Sister Barber helped to raise up churches in Chantung and Lian-chiang County. In obedience to the Lord’s word she helped them only in spiritual things. She would not touch anything concerning church administration.
Why did the Lord so use Sister Barber? What was the secret of her work? Clearly her ministry corresponded to her life. The Lord’s work is only the outflow of life. She could work for the Lord because she allowed the Lord to work on her. She had a heart to love the Lord and to live unto Him. Once she was facing a situation that was difficult because the price it demanded involved everything she had. In this situation she lifted up her eyes with tears and said, “Lord! In order to satisfy Your heart, I am willing to have my heart broken.” She once said, “The secret to understanding the will of God is that 95% is a matter of submitting to the will of God, and only 5% is a matter of understanding.
Sister Barber was rich and deep in the Lord, both in objective knowledge and in subjective experience.” She knew the Scriptures extremely well but her subjective experience was rich and full.

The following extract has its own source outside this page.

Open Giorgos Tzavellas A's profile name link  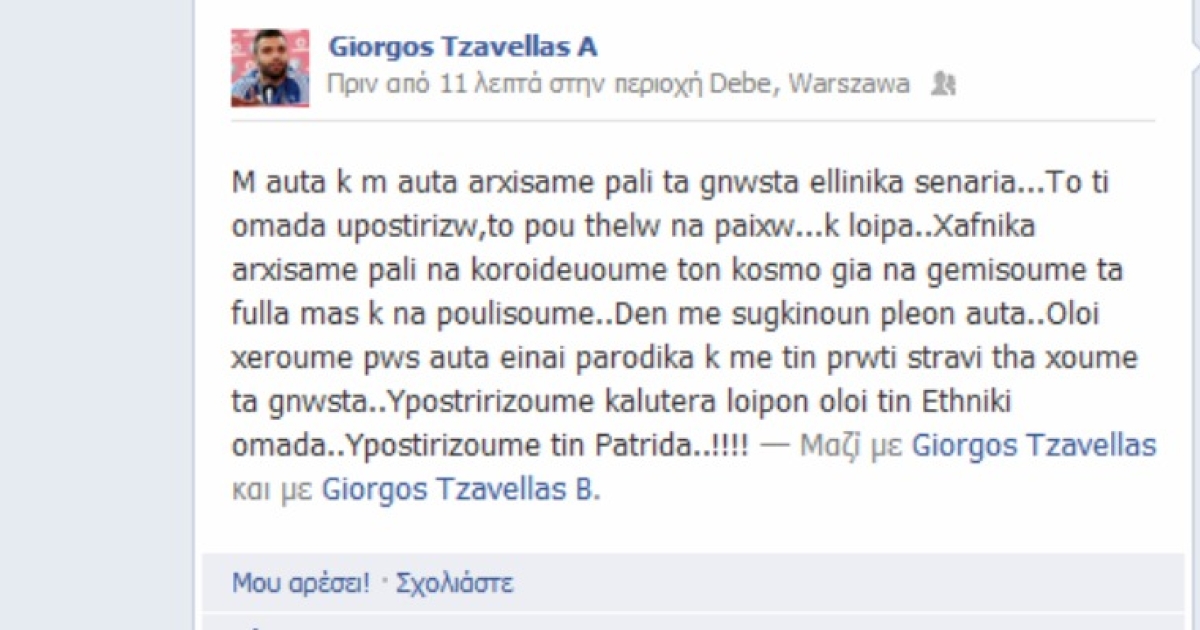(462, 46)
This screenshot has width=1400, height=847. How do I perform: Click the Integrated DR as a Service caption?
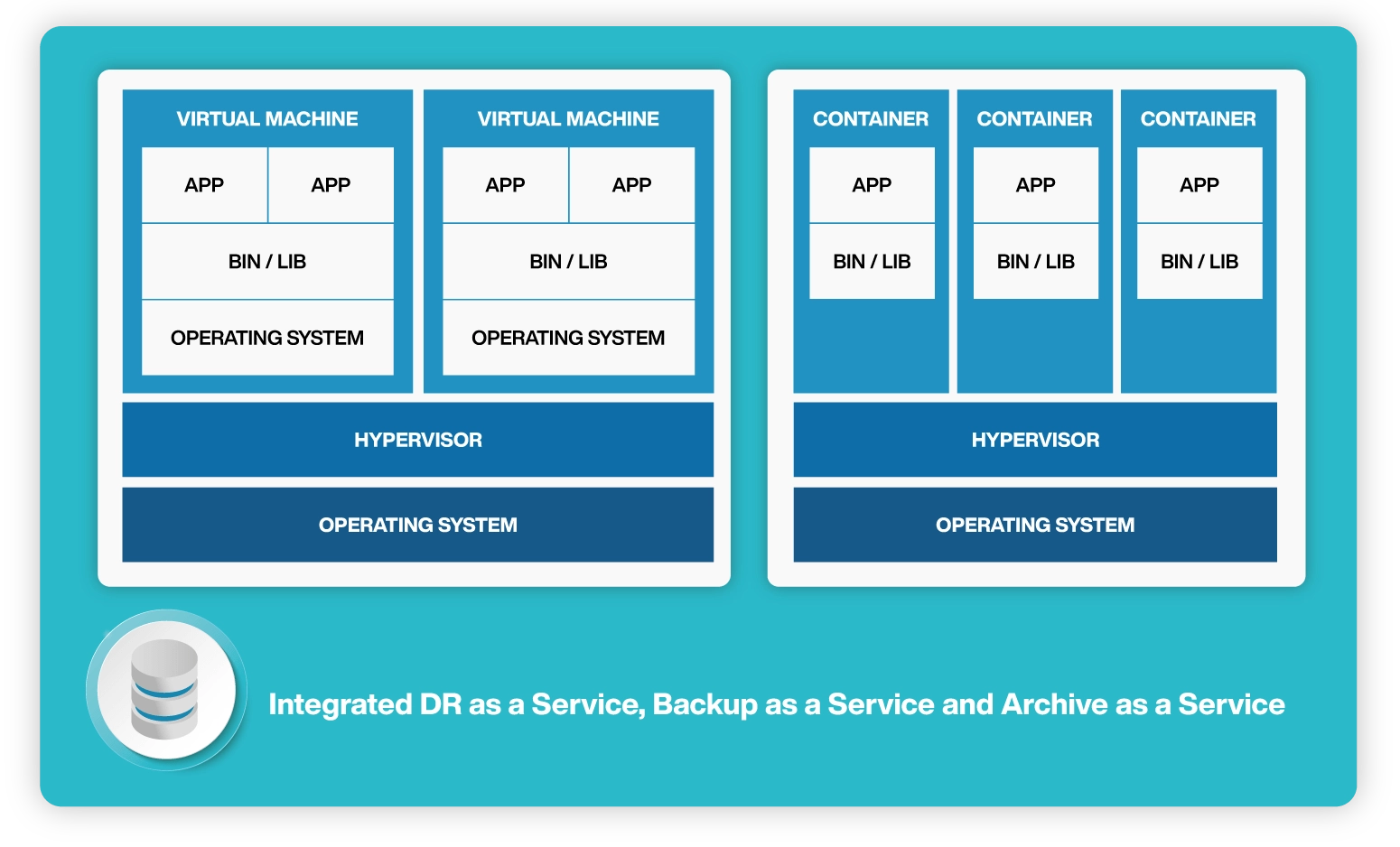click(x=776, y=704)
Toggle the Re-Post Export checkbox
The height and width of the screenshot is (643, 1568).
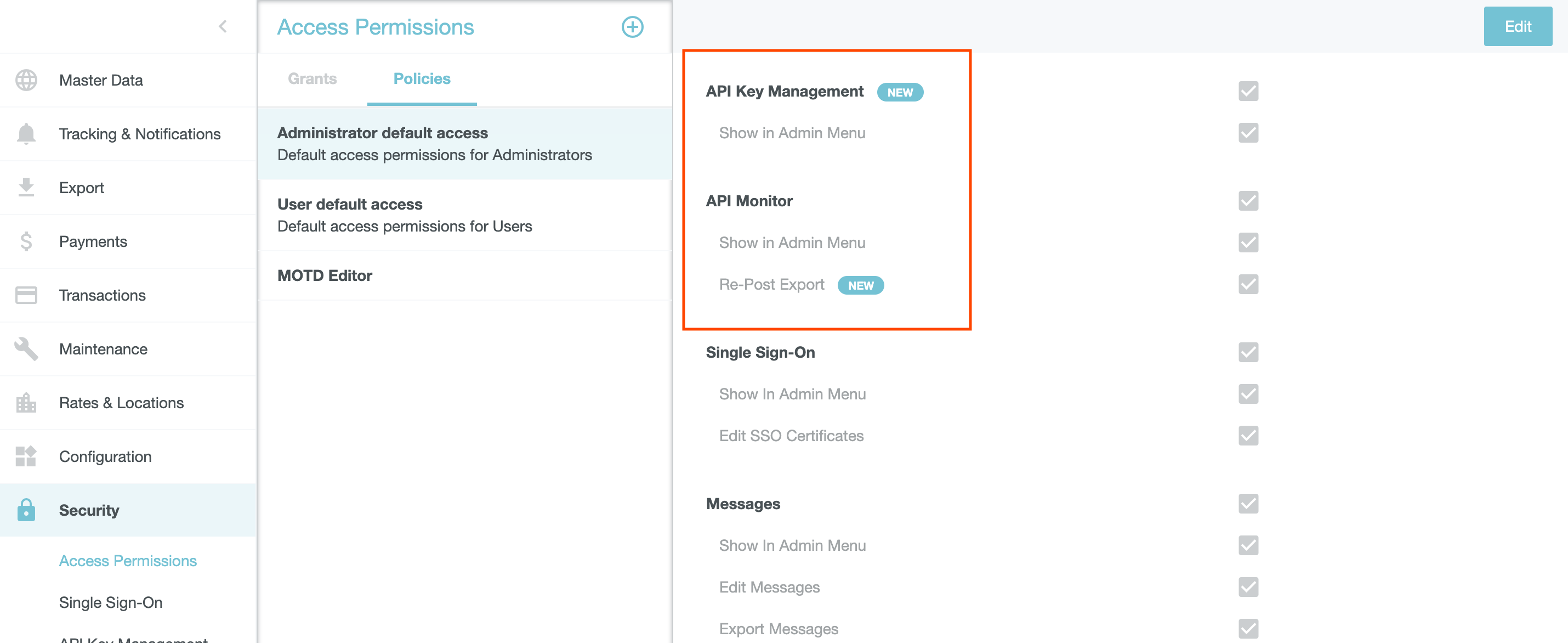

She had good health, and by God’s grace she retained her youthfulness. She advocated being healed by God believing that God’s wonders and signs would follow us. She would not see a doctor or take medicine when sick, believing that every sickness was to be healed by God to testify that He is Almighty God. In daily living, Sister Barber learned to watch for God’s provision in very small things, even in one bar of soap or one hair clip. Her hair was blond, so it didn’t match her black hair clip, which was made in China. She prayed concerning this. Not long after, she received a blond hair clip from abroad.

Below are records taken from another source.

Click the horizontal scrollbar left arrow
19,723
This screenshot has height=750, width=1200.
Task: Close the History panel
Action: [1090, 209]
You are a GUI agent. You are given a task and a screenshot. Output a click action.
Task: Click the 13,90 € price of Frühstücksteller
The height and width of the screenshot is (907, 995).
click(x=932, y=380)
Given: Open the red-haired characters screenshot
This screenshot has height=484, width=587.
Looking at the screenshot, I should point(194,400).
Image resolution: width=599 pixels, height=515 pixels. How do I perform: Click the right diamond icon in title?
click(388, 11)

Her last words on earth were shouting, ‘Life, life!’
These anecdotes from the life of Margaret Barber are quoted from James Reetzke: Margaret E Barber – A Seed of the Divine Life in China.

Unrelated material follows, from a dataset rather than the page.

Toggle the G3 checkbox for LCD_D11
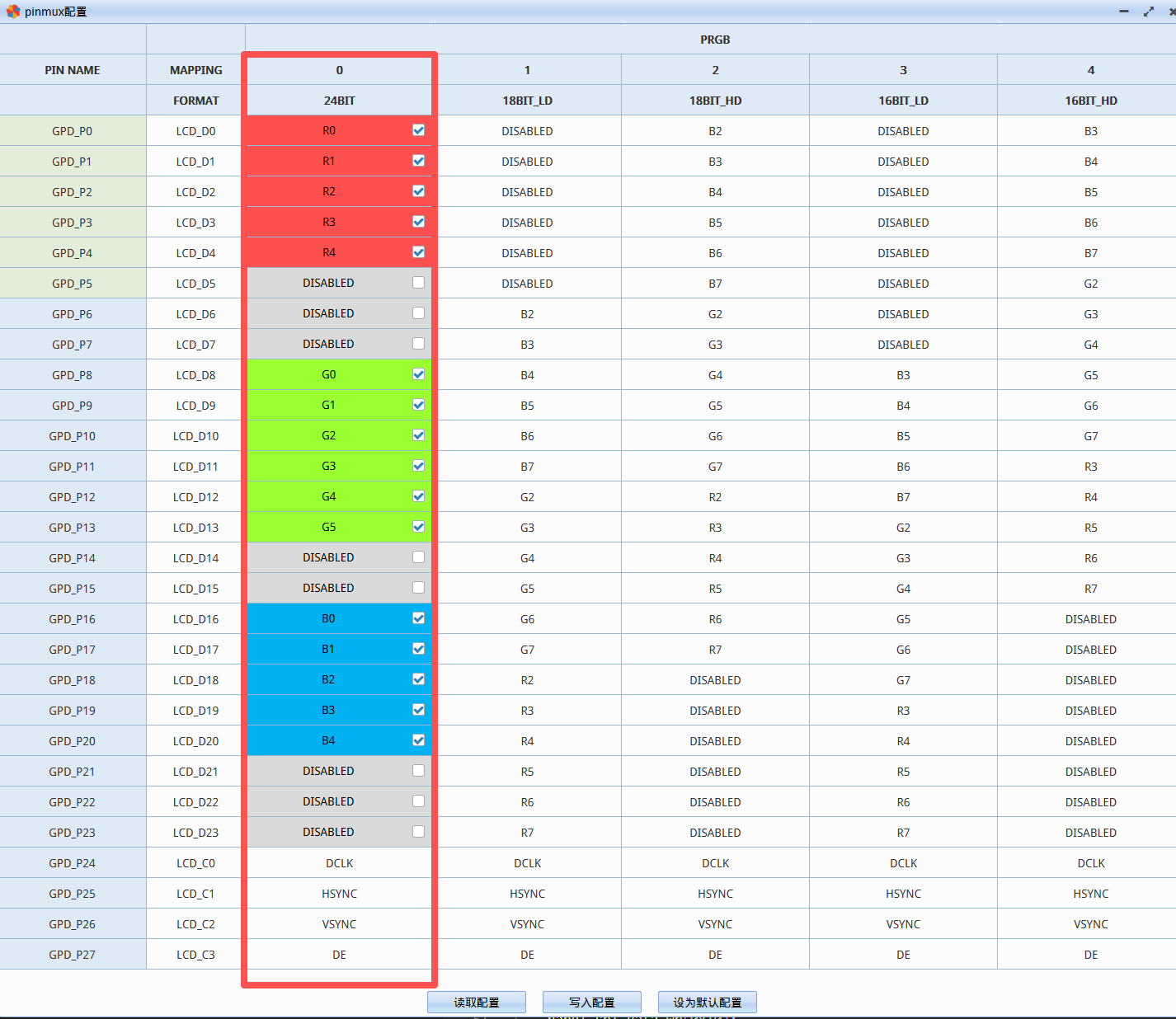Viewport: 1176px width, 1019px height. [418, 466]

What I have just quoted is about as much as we known about Margaret Barber, apart from the scattered references to her spiritual potency in the writings of Watchman Nee. You see, the life of Margaret Barber did not amount to much on this earth, but the ramifications of her seemingly insignificant life are eternal. The ripples have spread and continue to spread far and wide.
Paul the apostle said that if there is no resurrection of the dead, then we are of all men the most miserable, and that our faith is futile. Christianity can only really be experienced on resurrection ground, beyond the death of something.
All life in the cosmos is seed-life. In Genesis 1:12, God sowed seed and every seed brought forth fruit according to its kind. In 1 Corinthians 15: 35-49, Paul points out that we humans are also seeds who are sown by God into a deep soil, in order that fruit according to the kind of the seed will in future spring forth. What is sown will spring up. But sowing involves a burial in darkness. Seeds are comfortable with being sown. Seeds do not resist being sown into the moist earth, to lie dormant for a while until the Spring comes.
Contemporary Christianity has lost the idea of being ‘from generation to generation.’ In orphan-ness there is no generation; no continuity from the distant past through the present to the future.
All Abraham needed to inherit the land of promise was a grave-plot. All he needed to have offspring as numerous as the stars in the sky or the sand of the sea shore was a child. Go outside tonight and, if you can, look up at the stars in the sky. That is your seed too. You are an eternal being, living in an eternal cosmic reality.
You are not alone. You are not the beginning nor the end. You are part of a family whose Father is the Creator of the Universe, beyond time and space.